From:Steve Adams
Date:03-May-2001 17:14
Subject:   Asynchronous reads on Solaris

Yes, you are right about how threads are used to simulate asynchronous I/O for filesystem based datafiles. This is something that Solaris does, rather than Oracle. Please see my answer on Asynchronous I/O on Solaris for more on that.

Contrary to what Oracle have told you, asynchronous I/O is used for reads too, but only for direct reads. Direct reads are used for disk sort reads, parallel table scans and a few other operations. If you truss a shadow process doing a disk sort for example you'll see either pread64() or kaio(AIOREAD) lines corresponding to the temporary segment reads depending on what type of tempfile you have.

I have been observing a database built on filesystems (Oracle 8.0.6, Solaris 2.6, VxFS). The init.ora parameter disk_asynch_io is set to true. While looking at the number of threads on the DBW0 process by using the command ps -efL I find that DBW0 has 261 threads, whereas on a raw based database DBW0 has only 2 threads. Am I correct in guessing that Oracle is trying to simulate asynch I/O for the DBW0 process by spawning multiple threads, with each thread running the synchronous I/O command pwrite64(), or is the explanation something else.

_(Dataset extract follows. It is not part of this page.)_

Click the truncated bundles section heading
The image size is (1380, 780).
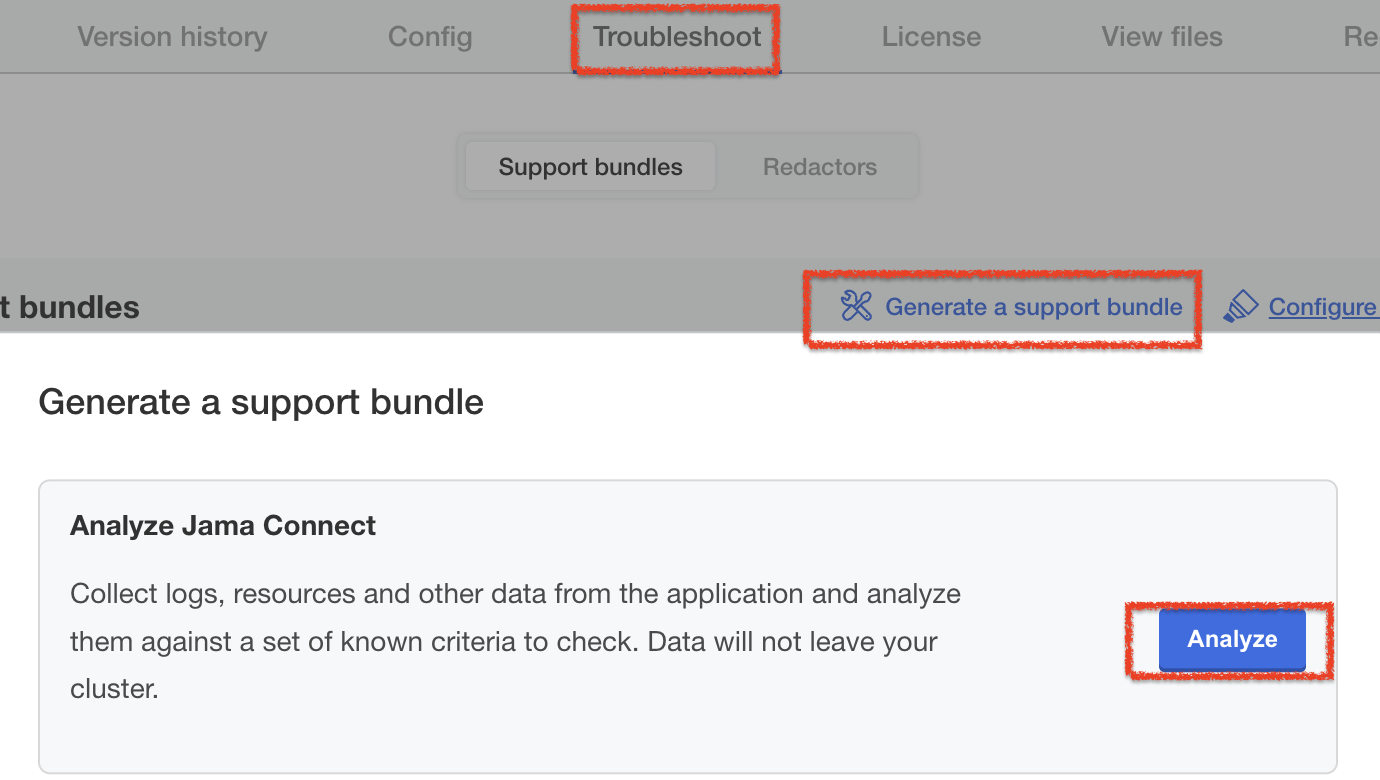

On a similar note, while trussing the Oracle shadow processes on a raw device based database, I have never observed them trying to do asynch reads by using the system call aioread(), instead they seem to be doing the synchronous system call pread64(). However these shadow processes do have at least 4 threads. DBW0 on this raw based database does do asynch I/O as expected. Is there any reason for this behaviour? Oracle is saying that this is the normal behaviour, and that shadow processes do not use KAIO for reading, but try to simulaate asynch i/o by spawning multiple threads at the user level even on raw devices.